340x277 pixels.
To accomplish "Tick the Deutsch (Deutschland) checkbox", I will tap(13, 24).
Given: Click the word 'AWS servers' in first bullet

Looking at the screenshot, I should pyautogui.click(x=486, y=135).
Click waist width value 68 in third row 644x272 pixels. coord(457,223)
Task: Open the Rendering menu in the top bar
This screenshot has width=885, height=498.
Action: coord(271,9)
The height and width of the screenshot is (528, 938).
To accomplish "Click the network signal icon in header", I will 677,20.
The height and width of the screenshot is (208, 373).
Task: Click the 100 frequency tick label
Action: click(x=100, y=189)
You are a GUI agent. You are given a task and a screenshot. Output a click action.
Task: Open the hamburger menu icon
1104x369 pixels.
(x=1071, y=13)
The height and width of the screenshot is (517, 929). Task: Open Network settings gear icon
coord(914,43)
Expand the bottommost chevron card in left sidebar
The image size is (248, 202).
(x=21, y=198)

- **Task prompt**
Out of the preceding entries, pull every line containing the string "menu".

- **Worked solution**
Task: Open the Rendering menu in the top bar
Task: Open the hamburger menu icon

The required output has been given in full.